The free flu vaccination is offered to those who are at increased risk from the effects of flu. These include adults in any of the following categories:
- are 65 and over (including those who'll be 65 by 31 March 2021)
- have certain long-term health conditions
- are pregnant
- are in a long-stay residential care
- receive a carer's allowance, or are the main carer for an older or disabled person who may be at risk if you get sick
- live with someone who's at high risk from coronavirus (on the NHS shielded patient list)
- frontline health or social care workers
- Children in the following groups are also offered the vaccine as a nasal spray:
- children aged 2 or 3 years on 31 August 2020 – born between 1 September 2016 and 31 August 2018
- all primary school children (reception to year 6)
- all year 7 in secondary school
- children aged 2 to 17 years with long-term health conditions
If your child is aged between 6 months and 2 years and is in a high-risk group for flu, they'll be offered a flu vaccine injection instead of the nasal spray. This is because the nasal spray is not licensed for children under 2 years. Children aged 2 to 17 years may also have the flu vaccine injection if the nasal spray vaccine is not suitable for them.
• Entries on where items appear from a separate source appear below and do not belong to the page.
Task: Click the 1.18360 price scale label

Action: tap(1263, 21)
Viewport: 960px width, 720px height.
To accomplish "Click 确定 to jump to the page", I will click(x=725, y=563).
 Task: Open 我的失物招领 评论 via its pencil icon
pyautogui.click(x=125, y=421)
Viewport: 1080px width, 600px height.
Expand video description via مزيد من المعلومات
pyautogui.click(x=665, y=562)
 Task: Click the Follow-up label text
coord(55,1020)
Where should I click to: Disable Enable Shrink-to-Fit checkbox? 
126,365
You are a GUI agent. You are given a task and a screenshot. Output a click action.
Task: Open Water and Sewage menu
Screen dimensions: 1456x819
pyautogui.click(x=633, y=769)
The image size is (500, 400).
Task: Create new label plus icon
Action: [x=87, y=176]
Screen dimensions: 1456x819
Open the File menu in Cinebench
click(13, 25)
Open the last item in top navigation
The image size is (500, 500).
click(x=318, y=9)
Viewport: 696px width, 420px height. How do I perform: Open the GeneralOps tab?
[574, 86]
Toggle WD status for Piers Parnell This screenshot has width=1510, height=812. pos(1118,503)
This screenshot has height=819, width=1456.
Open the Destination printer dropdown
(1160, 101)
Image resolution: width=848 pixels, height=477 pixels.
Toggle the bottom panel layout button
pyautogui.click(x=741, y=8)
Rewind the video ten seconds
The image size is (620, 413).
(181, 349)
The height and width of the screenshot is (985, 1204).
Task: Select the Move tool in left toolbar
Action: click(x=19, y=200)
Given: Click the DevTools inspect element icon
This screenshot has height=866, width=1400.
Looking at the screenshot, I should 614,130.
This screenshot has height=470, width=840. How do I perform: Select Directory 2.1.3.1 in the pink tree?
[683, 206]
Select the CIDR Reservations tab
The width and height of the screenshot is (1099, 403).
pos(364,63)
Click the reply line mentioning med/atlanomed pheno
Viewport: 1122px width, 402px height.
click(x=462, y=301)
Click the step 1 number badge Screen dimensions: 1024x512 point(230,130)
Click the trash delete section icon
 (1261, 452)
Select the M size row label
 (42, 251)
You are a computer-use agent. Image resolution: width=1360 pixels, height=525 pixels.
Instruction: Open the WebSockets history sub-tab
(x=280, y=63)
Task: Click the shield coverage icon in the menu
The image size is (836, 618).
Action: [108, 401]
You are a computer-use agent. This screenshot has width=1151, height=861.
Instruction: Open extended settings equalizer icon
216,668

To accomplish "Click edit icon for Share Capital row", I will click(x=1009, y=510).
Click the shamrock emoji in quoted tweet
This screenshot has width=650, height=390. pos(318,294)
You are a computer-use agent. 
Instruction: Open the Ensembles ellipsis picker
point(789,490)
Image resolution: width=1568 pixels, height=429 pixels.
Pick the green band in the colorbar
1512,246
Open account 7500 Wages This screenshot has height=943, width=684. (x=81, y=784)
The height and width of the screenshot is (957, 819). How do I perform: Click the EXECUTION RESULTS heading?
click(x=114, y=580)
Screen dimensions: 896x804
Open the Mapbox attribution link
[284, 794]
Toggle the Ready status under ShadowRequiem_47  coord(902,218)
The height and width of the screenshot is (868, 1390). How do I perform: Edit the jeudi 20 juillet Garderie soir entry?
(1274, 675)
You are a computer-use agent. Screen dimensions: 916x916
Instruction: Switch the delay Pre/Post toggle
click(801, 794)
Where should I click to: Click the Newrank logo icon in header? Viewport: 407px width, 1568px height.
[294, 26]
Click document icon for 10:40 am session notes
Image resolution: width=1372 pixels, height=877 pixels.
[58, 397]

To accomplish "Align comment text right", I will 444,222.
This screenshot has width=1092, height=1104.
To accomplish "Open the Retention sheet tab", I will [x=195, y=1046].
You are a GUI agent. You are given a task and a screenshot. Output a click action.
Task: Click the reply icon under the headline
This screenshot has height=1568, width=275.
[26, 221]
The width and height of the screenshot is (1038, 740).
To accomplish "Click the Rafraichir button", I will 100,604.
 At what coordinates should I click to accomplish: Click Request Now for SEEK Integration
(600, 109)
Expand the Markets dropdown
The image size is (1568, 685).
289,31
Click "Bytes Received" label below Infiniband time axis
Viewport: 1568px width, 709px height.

If you're aged 50 to 64 and have a health condition that means you're more at risk from flu, you should get your flu vaccine as soon as possible. Other 50- to 64-year-olds will be contacted about a flu vaccine later.
This leaflet explains why priority groups are getting the flu vaccine first.
GPs and pharmacists have plans in place to ensure that the flu vaccine is given safely even during the Covid pandemic. Do not attend a flu clinic if you or someone you live with has one or more symptoms of coronavirus.
If you’re eligible, get your flu vaccination from your general practice or pharmacy to protect yourself this winter.
If you think you have flu, stay home and rest until you feel better. Call NHS 111 if you have a underlying health condition or feel really unwell.
Aside from having your flu vaccine, the best way to prevent the spread of flu is to practice good hand hygiene. Catch coughs and sneezes in a tissue, throw the tissue away and wash your hands.